Action Plan for Mumbai

According to income groups, I visualized four categories of membership:

Card Annual income Premium
Bronze Card 40,000 – 60,000 2,500
Silver card over 100,000 5,000
Gold card over 200.000 7,500
Platinum over 500,000 10,000

The HMO will tie up with:
  1. Insurance Company for 5 yrs. for an annual premium of Rs. 11,001- per family (Bronze) and proportionately higher amount for the other categories.
  2. Family Physicians and Specialists.
  3. Labs and Diagnostic Centres.
  4. Drug and Pharmaceutical Cos., for discounted rates (bulk purchases).
  5. Life Insurance Co. for providing the (group) cover to the earning member.
  6. Service Provider for 24 hrs. assistance and other eg.
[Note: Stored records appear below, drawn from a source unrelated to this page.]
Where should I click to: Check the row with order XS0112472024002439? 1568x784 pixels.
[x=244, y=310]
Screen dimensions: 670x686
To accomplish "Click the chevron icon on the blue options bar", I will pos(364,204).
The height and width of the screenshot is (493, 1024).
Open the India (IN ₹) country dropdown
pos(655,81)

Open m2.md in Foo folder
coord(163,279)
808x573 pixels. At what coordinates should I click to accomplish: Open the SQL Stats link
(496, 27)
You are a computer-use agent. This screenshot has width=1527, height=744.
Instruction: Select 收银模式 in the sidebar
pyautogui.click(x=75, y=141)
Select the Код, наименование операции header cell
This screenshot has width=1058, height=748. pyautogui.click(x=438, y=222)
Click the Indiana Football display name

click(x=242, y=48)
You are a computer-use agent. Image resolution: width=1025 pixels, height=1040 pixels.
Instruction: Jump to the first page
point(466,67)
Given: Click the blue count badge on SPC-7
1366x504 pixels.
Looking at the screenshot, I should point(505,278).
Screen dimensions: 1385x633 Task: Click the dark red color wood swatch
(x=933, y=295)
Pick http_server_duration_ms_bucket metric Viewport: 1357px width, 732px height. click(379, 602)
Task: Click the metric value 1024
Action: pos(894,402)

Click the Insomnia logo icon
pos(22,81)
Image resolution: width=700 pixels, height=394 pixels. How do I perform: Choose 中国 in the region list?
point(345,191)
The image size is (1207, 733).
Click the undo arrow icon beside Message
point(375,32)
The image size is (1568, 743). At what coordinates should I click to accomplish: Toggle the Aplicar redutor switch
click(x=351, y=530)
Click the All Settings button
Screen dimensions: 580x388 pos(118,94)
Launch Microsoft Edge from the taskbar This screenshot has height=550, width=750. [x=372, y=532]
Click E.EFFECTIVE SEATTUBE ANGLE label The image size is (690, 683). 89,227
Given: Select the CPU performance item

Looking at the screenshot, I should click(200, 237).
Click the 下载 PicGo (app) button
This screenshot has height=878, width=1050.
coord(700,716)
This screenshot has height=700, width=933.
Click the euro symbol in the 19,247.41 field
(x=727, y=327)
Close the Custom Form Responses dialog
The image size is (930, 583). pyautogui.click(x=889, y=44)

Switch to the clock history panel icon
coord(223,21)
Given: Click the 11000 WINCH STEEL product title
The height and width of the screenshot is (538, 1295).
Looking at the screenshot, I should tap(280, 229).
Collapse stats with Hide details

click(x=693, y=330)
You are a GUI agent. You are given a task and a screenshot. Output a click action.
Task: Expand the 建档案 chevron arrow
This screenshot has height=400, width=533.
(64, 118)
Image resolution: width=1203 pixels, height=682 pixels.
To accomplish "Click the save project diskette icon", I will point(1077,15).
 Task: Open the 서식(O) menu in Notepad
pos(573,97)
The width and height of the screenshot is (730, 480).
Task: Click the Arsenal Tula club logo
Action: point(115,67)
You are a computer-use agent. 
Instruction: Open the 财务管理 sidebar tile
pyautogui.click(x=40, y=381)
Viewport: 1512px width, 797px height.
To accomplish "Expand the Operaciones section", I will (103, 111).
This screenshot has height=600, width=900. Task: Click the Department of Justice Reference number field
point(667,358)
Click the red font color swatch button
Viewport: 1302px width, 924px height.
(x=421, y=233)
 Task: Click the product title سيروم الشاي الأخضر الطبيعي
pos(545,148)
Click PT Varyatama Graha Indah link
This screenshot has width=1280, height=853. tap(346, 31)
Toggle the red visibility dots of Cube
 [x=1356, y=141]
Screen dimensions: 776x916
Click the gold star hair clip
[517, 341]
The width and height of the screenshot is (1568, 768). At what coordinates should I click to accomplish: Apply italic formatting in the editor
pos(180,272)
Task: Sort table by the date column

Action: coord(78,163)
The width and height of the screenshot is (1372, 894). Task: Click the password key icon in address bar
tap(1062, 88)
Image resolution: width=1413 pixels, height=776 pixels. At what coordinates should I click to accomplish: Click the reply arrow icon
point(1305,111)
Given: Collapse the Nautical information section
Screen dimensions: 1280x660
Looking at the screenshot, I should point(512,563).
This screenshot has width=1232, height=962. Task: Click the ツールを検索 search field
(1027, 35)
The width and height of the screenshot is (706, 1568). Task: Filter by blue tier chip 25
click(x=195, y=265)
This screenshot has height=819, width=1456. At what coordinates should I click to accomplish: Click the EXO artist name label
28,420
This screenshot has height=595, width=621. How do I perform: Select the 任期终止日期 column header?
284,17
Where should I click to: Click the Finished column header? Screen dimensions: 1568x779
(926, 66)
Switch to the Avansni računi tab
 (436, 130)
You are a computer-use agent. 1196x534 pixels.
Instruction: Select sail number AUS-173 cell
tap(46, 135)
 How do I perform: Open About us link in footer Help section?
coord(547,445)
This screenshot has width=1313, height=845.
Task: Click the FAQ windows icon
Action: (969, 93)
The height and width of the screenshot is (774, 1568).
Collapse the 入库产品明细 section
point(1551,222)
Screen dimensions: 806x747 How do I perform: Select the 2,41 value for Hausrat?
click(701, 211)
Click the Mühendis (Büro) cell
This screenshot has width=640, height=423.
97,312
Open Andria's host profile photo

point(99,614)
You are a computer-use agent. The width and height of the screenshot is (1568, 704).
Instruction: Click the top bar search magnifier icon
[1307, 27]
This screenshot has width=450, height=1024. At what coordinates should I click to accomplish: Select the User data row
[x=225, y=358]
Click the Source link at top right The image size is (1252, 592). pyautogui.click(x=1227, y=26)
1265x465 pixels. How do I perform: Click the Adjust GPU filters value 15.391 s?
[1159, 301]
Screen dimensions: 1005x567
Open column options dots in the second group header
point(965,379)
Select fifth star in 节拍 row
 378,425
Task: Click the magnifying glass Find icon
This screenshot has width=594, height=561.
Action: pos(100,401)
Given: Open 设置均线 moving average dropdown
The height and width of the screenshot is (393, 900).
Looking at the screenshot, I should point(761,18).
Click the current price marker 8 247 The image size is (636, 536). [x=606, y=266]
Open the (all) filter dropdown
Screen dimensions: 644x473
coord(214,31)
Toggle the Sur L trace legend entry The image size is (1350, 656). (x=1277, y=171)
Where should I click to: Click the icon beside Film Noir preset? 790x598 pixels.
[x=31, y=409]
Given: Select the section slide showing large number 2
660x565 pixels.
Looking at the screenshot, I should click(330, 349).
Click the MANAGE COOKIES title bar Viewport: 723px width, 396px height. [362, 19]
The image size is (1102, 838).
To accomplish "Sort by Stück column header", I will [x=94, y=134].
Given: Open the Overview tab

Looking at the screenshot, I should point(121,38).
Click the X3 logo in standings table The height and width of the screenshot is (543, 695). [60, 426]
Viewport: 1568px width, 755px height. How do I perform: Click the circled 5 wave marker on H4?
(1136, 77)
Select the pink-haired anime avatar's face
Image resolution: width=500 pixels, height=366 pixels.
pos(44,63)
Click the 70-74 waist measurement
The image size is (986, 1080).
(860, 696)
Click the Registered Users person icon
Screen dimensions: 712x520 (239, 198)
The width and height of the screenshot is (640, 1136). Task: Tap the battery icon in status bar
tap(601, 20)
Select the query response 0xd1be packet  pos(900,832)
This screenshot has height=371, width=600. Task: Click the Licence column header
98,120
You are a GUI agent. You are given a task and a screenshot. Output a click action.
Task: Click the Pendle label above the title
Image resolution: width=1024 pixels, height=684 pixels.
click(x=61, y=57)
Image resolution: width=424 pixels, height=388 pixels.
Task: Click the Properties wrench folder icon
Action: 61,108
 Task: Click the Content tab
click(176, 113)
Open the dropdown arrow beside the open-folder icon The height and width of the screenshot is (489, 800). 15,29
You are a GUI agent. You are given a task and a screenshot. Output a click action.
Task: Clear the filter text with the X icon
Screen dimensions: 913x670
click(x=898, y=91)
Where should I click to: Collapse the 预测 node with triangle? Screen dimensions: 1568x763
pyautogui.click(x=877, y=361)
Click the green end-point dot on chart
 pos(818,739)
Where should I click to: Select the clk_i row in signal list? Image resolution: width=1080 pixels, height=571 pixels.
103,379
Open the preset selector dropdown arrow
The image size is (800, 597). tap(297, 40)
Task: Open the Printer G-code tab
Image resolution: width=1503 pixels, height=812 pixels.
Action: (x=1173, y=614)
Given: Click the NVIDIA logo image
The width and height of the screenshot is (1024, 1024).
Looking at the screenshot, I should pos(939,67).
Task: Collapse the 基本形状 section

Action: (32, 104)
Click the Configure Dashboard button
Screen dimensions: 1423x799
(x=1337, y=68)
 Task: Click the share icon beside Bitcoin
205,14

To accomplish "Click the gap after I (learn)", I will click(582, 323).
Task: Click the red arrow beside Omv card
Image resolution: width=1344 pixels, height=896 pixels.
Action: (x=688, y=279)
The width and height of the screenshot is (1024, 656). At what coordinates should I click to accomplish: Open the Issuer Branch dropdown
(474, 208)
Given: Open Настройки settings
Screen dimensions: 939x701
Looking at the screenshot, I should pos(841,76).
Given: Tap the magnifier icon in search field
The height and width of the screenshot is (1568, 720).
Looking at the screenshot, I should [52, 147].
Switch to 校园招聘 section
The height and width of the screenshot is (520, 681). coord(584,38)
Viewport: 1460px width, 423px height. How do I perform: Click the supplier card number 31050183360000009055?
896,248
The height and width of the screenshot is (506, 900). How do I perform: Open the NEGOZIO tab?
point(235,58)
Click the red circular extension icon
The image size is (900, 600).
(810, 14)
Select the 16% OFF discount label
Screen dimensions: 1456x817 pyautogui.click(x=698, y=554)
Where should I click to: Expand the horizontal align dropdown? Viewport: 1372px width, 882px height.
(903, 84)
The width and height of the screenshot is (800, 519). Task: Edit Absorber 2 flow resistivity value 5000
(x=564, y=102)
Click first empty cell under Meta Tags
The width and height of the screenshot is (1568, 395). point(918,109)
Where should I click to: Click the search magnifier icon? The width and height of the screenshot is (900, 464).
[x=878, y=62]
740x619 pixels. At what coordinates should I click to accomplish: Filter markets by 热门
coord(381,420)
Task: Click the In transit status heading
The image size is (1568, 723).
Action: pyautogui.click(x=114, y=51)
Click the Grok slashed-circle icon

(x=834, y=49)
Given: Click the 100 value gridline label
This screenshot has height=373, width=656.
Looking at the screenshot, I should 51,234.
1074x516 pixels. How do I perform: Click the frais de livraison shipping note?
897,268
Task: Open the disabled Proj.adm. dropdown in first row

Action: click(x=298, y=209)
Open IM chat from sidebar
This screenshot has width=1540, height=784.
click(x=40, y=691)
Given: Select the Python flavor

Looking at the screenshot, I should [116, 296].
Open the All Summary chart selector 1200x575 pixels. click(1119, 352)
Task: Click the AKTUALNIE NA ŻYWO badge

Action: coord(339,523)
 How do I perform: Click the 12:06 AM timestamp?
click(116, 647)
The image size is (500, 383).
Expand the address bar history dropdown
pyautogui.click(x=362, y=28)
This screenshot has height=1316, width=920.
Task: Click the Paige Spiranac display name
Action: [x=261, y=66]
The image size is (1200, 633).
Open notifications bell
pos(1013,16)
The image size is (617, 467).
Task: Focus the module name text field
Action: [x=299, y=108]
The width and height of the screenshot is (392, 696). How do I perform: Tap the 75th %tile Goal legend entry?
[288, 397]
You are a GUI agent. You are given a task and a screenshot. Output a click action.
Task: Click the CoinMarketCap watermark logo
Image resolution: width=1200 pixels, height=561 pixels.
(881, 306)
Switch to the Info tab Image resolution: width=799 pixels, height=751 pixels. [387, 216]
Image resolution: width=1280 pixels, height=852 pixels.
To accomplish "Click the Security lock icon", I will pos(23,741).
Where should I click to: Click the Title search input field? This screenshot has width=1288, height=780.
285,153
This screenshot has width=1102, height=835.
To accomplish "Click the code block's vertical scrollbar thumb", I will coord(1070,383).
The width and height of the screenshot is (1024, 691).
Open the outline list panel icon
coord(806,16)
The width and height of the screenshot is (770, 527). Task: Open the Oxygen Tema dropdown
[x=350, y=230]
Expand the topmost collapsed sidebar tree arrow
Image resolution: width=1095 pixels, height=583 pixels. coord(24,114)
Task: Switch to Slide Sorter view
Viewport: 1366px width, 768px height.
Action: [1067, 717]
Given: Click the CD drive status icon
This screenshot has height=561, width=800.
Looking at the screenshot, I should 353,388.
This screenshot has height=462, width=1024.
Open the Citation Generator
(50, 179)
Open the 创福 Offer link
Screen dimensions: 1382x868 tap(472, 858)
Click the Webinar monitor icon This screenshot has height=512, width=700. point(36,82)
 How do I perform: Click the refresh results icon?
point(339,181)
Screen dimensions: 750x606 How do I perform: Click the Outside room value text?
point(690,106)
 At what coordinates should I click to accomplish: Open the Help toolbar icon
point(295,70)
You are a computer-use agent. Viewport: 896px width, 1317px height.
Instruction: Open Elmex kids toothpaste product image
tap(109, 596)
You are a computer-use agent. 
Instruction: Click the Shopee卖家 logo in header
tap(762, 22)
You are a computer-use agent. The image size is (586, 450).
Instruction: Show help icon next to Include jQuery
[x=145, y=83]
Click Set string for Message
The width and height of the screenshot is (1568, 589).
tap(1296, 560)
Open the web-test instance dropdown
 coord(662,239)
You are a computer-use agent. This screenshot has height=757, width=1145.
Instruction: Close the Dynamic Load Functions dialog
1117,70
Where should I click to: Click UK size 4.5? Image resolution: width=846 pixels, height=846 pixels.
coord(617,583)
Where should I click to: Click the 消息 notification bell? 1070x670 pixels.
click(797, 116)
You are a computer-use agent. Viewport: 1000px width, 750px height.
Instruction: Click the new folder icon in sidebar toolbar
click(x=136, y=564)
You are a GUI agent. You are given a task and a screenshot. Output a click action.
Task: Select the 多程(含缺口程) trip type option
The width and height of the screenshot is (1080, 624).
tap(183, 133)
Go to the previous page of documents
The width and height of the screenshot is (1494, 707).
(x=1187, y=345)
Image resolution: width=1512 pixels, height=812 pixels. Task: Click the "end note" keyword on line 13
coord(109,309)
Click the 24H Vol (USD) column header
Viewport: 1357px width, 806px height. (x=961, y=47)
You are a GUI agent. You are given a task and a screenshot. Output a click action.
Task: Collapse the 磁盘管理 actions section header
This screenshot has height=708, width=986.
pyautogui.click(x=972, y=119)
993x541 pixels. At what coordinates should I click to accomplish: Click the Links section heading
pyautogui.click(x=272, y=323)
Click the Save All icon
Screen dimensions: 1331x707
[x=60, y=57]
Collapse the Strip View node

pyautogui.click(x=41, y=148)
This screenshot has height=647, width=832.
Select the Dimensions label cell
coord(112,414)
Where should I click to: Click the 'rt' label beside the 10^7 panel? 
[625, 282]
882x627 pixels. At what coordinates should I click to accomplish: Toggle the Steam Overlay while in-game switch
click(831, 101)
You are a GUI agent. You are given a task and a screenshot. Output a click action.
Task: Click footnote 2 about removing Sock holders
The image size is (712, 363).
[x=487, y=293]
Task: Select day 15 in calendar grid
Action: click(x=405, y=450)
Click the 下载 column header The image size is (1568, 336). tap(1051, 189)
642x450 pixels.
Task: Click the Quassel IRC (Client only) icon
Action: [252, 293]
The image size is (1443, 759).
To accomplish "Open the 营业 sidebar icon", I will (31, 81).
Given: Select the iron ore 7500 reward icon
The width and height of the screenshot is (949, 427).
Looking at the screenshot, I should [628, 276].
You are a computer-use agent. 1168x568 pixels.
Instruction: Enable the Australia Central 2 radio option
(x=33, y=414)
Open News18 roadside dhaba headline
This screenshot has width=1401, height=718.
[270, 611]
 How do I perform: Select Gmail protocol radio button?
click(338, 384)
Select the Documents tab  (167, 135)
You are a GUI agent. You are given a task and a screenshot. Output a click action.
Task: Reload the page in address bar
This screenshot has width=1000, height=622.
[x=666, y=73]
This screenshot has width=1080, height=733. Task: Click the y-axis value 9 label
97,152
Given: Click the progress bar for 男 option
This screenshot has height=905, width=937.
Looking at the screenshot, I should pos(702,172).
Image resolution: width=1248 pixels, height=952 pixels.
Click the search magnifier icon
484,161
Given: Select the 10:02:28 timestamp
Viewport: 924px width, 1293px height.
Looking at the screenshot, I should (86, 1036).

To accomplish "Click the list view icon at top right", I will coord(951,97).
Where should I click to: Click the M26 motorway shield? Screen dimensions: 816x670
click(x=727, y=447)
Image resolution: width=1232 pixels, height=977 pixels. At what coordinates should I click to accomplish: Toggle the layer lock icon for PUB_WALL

Blood etc.
  7. Hospitals & nursing homes.
I am happy to note that the new president of IMA Mumbai, along with his team and many past presidents, had publicly committed full participation in implementing the Action Plan immediately. IMA Mumbai can give the lead for the rest of the country in this mission, "Invest in Health: Build for the Future".

  1. Lele RD Editorial. Health Insurance as an integral Component of Health Maintenance Organization (HMO); Urgent Need for Paradigm Shift. JAPI 2004 Dec. 52. 947-950.
  2. Dr R. D. Lele. Towards a 21st Century Health Care System : Leadership Role for API. Guest Lecture Delivered at the Diamond Jubilee API Conference 2005.